WHAT IS EXPECTED
Could you transcribe every record below exactly, leaving out any pictures?

DATASET EXCERPTS
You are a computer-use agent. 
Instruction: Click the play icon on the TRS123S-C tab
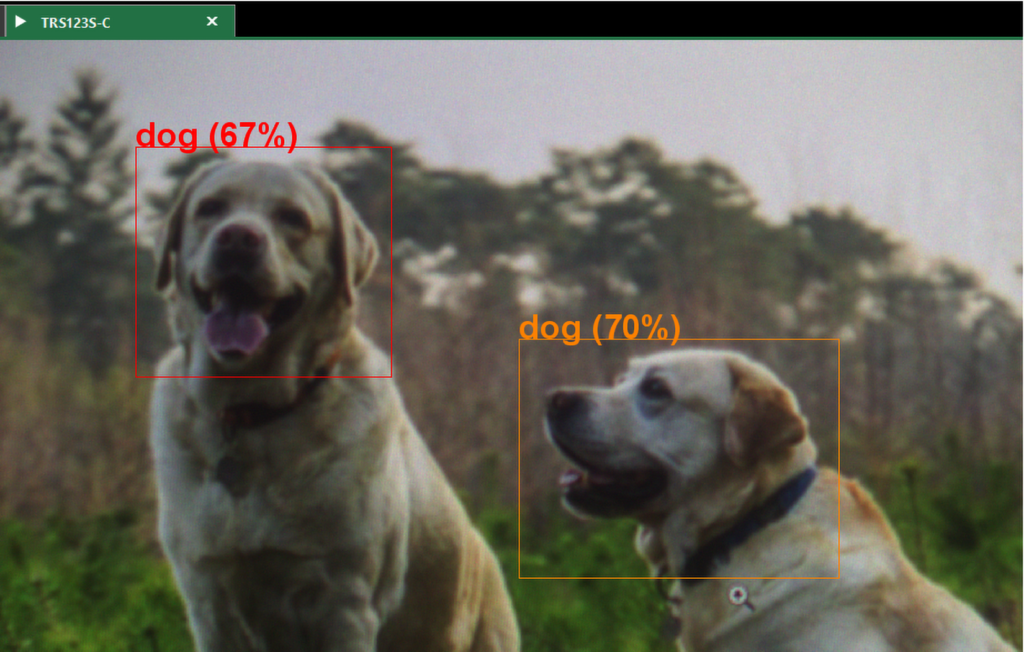point(21,21)
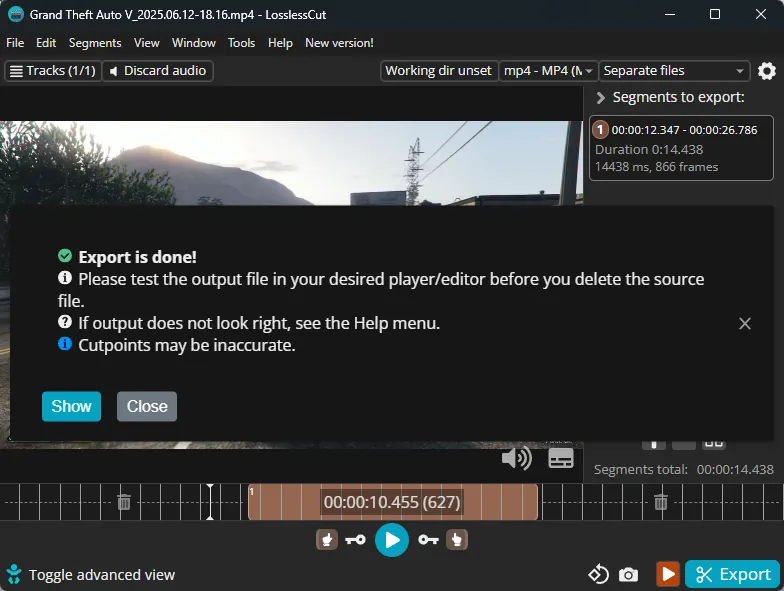
Task: Jump to previous keyframe using the left key icon
Action: (355, 540)
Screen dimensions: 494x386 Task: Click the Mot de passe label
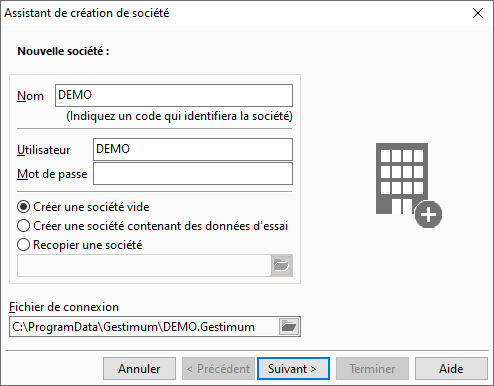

COMPLETED EXERCISE
You are a computer-use agent. 
Instruction: Click the play icon on the TRS123S-C tab
point(21,21)
Task: Jump to previous keyframe using the left key icon
Action: (355, 540)
Screen dimensions: 494x386 Task: Click the Mot de passe label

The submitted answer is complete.